Elizabeth Alexander's piece features 14 unrimed tercets, with a single line finish.
“Each day we go about our business”
The opening lines state a mundane fact; as people move through their day, they pass other people, sometimes looking at each other, sometimes speaking to each other.
“All about us is noise. All about us is”
The second tercet declares, “All about us is noise,” and then repeats. Into a city scene of people bustling about, suddenly “bramble” and “thorn” appear. The exaggeration of “each / one of our ancestors on our tongues,” paints a strange, bloated image.
“Someone is stitching up a hem, darning”
The third, fourth, and fifth tercets offers a list of Whitmanesque laborer-at-his/her-labor images. Instead of letting the images speak for themselves, however, as Whitman does, this poet finds it necessary to explain. After presenting people at their various repairs, “stitching up a hem,” “darning a hole,” “patching a tire,” the speaker tells the reader what s/he just read: those folks are “repairing the things in need of repair.”
The speaker then reports, “someone is trying to make music,” “a woman and her son wait for the bus,” and farmer evaluates the weather, while a teacher gives a test.
“We encounter each other in words, words”
The speaker reveals that the collective “we” are “encounter[ing] each other in words.” The seventh tercet attempts to symbolize “dirt roads and highways” as barriers in service of overcoming distance.
“I know there’s something better down the road”
Playing on the fabricated symbol of “roads,” the speaker prosaically states that she knows “something [is] better down the down.” Then she offers a juvenile remark about finding a safe place, followed by the line, “We walk into that which we cannot yet see,” straining for profundity.
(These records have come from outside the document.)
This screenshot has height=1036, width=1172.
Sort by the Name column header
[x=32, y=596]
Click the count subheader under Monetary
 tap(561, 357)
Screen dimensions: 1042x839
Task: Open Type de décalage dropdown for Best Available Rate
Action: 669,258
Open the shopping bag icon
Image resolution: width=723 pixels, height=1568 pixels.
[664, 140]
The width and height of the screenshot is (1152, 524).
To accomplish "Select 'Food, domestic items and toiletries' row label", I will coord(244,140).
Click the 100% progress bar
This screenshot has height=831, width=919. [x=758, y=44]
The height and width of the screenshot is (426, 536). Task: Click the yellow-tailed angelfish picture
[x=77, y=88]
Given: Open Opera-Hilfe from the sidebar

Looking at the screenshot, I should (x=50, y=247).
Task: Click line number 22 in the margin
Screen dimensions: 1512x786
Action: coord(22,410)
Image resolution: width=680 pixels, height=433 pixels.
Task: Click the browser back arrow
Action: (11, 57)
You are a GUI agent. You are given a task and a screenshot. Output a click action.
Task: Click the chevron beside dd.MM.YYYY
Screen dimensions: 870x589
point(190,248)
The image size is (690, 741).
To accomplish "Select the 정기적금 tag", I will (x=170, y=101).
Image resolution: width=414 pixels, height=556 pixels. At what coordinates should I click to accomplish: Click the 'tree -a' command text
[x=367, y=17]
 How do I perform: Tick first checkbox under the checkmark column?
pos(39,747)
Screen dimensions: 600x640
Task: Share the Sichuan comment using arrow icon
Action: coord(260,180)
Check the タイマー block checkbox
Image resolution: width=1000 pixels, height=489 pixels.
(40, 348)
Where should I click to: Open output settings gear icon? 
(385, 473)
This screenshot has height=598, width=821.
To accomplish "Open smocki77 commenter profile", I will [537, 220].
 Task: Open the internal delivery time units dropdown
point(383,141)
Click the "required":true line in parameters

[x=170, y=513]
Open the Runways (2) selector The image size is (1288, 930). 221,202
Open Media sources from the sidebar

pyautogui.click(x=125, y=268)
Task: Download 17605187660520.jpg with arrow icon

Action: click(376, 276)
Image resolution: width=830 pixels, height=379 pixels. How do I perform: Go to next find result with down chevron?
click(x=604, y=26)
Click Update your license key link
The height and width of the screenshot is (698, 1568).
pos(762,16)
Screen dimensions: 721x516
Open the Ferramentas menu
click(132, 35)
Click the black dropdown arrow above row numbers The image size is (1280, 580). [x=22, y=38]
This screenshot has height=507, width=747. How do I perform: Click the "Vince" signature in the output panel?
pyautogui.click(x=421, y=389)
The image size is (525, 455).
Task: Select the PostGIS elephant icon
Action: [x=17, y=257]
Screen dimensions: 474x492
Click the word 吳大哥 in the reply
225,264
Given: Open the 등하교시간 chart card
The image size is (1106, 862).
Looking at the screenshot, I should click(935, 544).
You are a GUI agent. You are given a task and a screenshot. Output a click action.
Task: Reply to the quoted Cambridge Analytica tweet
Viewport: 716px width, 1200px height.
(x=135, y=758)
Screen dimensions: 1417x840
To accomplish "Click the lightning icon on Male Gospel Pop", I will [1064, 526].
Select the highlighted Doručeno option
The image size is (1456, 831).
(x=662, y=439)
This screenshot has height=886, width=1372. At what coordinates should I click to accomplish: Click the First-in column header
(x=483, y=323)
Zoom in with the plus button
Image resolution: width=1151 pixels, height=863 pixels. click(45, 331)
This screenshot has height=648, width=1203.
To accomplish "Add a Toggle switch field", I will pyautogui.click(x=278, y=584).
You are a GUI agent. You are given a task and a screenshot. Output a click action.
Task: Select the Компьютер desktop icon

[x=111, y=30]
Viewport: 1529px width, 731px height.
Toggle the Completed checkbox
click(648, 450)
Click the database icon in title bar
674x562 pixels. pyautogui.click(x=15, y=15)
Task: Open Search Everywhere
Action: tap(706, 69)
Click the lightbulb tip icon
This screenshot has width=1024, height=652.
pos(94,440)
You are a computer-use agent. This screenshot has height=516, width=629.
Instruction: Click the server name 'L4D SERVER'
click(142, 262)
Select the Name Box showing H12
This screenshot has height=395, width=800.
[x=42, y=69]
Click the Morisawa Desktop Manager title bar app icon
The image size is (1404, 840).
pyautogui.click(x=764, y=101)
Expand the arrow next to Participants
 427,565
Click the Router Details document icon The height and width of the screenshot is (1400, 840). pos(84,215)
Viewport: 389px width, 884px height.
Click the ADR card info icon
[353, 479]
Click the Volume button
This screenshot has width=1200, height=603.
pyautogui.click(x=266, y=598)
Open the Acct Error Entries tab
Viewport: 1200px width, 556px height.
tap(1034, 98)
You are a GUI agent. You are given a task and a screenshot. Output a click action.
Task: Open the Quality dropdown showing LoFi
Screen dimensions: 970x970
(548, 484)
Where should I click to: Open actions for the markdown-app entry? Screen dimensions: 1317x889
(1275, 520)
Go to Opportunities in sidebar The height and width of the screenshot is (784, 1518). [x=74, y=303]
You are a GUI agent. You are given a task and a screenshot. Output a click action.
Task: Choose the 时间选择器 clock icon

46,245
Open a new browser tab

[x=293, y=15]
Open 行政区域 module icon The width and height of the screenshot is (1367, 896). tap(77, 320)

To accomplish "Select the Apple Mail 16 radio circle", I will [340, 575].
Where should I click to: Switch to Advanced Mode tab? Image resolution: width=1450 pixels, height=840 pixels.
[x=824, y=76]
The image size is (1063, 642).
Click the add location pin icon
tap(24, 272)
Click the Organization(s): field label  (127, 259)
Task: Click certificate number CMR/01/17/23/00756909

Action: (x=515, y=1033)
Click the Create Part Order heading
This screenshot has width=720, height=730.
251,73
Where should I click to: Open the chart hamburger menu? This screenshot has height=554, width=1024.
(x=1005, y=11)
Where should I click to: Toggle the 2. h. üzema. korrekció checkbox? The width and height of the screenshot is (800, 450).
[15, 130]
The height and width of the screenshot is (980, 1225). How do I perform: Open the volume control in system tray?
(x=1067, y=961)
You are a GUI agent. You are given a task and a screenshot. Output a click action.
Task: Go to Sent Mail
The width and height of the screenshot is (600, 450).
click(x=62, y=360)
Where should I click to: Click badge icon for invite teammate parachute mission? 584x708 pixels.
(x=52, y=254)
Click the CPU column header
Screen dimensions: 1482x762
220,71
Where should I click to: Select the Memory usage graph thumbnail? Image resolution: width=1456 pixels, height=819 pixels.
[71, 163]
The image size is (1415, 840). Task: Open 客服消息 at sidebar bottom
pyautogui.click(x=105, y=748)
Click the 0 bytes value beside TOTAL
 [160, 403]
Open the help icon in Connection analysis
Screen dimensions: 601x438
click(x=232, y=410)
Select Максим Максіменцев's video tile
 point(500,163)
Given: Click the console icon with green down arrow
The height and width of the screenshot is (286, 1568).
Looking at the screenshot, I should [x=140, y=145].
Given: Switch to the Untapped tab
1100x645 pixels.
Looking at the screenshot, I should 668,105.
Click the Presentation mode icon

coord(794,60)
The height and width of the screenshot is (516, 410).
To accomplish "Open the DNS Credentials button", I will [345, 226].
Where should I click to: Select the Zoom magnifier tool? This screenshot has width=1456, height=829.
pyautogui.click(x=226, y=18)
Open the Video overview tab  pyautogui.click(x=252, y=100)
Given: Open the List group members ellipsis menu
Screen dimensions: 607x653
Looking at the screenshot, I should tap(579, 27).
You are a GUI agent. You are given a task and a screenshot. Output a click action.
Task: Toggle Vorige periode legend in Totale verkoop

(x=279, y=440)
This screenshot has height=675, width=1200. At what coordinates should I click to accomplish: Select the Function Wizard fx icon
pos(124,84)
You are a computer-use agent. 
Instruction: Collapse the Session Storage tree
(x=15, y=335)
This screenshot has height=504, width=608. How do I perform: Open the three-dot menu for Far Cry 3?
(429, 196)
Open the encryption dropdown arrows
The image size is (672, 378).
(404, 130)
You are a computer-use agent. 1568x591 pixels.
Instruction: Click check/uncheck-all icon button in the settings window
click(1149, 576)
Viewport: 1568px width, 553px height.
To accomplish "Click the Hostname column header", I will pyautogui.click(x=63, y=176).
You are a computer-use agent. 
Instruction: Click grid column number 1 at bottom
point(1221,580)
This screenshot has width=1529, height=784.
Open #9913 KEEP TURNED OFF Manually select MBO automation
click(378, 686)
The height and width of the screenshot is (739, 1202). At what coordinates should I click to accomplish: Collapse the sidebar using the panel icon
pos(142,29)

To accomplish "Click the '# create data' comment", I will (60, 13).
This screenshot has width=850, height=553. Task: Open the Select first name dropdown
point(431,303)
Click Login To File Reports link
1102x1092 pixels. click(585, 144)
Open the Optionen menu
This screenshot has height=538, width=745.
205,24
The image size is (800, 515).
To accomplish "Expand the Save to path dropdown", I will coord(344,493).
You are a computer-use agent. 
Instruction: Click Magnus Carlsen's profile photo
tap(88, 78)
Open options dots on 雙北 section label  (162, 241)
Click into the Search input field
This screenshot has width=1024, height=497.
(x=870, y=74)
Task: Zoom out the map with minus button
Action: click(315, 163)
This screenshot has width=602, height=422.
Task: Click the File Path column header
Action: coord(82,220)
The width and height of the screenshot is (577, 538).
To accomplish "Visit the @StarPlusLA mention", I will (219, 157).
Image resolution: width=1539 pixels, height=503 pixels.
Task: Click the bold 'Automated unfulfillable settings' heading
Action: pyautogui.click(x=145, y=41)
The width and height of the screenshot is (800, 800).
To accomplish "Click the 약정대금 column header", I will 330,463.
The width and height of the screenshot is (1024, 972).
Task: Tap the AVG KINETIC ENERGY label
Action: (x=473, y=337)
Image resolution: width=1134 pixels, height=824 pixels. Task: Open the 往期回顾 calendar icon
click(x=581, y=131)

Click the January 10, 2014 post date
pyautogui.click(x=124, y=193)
“Say it plain: that many have died for this day”
The speaker then commands herself, “Say it plain,” implying that she had not been “plain,” although her lines have offered mostly literal prose broken into lines to look like poetry.
In the ninth and tenth tercets, the speaker situates her historical, racial allusions: she wants to say plainly, “many have died for this day.” She commands her listeners to “sing the name of the dead who brought us here / who laid the train tracks, raised the bridges, // picked the cotton and the lettuce, built / brick by brick the glittering edifices / they would then keep clean and work inside of.”
“Praise song for struggle, praise song for the day”
The eleventh tercet offers exclamations calling for a “praise song for struggle,” as well as the piece’s title, “praise song for the day.” In addition, she calls for a “Praise song for every hand-lettered sign, / the figuring-it-out at kitchen tables.” All those Obama signs deserve a praise-song; all the folks sitting around kitchen tables "figuring-it-out" that Obama will fix their finances deserve a praise-song.
“Some live by love thy neighbor as thyself”
Tercets 12-14 are a nattering of professorial philosophy about love, masquerading as heart-felt profundity: “Some live by love thy neighbor as thyself / others by first do no harm,” “What if the mightiest word is love?”
And just when the speaker begins to achieve genuine poetic value in the two strongest lines in the work, “Love beyond marital, filial, national, / love that casts a widening pool of light,” she destroys the achievement with discord in the line, “love with no need to pre-empt grievance.” Not pre-empting grievance allows grievance to worsen. The “widening pool of light” dries up in political posturing.
“In today's sharp sparkle, this winter air”
The final tercet is unremarkable except that readers may hear an echo of the Clinton inaugural verse, Maya Angelou’s “On the Pulse of the Morning,” in the line, “On the brink, on the brim, on the cusp.”
The final line, standing orphaned, “praise song for walking forward in that light,” solicits the question, which light? That “widening pool of light,” one supposes—the one that was darkened by partisan incursion.